No formulation of a new phase for a free boundary problem in combustion theory
Ken Furukawa, Yoshikazu Giga, Naoto Kajiwara
TL;DR
The paper investigates whether a new unburnt phase can form in a free-boundary heat equation with a nonnegative external source under zero-temperature initial data. It employs a fixed-domain transformation and Laplace-transform techniques, combined with a maximum-principle argument, to prove nonexistence of nonnegative solutions when $u_0\equiv0$ and $f$ is bounded above, in both 1D and certain higher-dimensional geometries. It also analyzes a self-similar solution in the singular forcing regime $f(s,t)=h/\sqrt{t}$ for $N=1$, deriving a Hermite-type ODE and establishing existence of a unique scaling parameter leading to a self-similar profile. Collectively, the results establish a no-new-phase principle for bounded forcing and provide a constructive example under singular forcing, with implications for combustion theory and the behavior of the unburnt zone near a burning front.
Abstract
We consider a free boundary problem for the heat equation with a given non-negative external heat source.
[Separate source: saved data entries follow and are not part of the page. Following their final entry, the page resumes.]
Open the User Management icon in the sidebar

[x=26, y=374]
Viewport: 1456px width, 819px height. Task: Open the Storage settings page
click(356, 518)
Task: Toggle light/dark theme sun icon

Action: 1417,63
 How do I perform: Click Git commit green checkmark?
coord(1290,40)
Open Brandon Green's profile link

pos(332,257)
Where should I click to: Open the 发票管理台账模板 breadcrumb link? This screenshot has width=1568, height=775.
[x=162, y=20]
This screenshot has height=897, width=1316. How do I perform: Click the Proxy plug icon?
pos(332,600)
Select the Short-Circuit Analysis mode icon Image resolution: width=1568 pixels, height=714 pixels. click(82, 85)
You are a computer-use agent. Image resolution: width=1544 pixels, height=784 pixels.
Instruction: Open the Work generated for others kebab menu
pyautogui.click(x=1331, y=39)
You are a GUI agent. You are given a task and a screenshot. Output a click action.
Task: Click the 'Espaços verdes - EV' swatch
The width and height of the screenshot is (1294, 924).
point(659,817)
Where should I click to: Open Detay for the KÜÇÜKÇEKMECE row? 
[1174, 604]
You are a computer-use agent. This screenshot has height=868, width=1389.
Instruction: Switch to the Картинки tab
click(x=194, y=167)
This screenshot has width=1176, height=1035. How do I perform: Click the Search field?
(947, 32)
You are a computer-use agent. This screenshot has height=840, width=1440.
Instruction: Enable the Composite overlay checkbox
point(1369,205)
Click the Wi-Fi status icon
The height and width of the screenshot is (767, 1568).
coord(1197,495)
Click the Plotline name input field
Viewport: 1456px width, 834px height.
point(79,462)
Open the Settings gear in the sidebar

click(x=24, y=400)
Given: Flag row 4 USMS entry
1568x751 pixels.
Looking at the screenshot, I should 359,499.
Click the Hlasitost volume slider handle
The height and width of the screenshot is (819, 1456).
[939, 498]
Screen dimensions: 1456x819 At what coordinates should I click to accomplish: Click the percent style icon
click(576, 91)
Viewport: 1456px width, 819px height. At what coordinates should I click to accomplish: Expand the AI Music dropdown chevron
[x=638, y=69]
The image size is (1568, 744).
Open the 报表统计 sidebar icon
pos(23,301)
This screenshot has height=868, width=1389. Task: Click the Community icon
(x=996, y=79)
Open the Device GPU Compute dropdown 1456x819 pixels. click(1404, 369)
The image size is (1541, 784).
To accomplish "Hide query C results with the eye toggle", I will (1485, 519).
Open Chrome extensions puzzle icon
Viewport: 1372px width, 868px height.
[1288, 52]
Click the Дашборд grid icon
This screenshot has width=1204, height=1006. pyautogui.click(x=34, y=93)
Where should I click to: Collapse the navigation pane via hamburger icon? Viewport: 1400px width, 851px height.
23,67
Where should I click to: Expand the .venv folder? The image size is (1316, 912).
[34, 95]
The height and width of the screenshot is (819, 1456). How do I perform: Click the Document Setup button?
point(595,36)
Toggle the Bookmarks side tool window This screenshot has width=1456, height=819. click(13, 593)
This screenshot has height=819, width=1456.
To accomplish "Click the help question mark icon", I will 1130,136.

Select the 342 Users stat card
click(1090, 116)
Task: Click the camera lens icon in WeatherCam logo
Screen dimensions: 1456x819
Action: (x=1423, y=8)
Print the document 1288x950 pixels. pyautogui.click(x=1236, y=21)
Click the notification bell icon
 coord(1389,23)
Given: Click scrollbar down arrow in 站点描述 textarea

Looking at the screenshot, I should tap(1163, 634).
On the free boundary, we impose the zero Dirichlet condition and the fixed normal derivative so that heat escapes from the boundary. In various settings, we show that there exist no solutions when the initial temperature equals the fixed temperature no matter where the initial location of the free boundary is given provided that the external heat source is bounded from above. We also note that there is a chance to have a solution when the external temperature is unbounded as time tends to zero by giving a self-similar solution.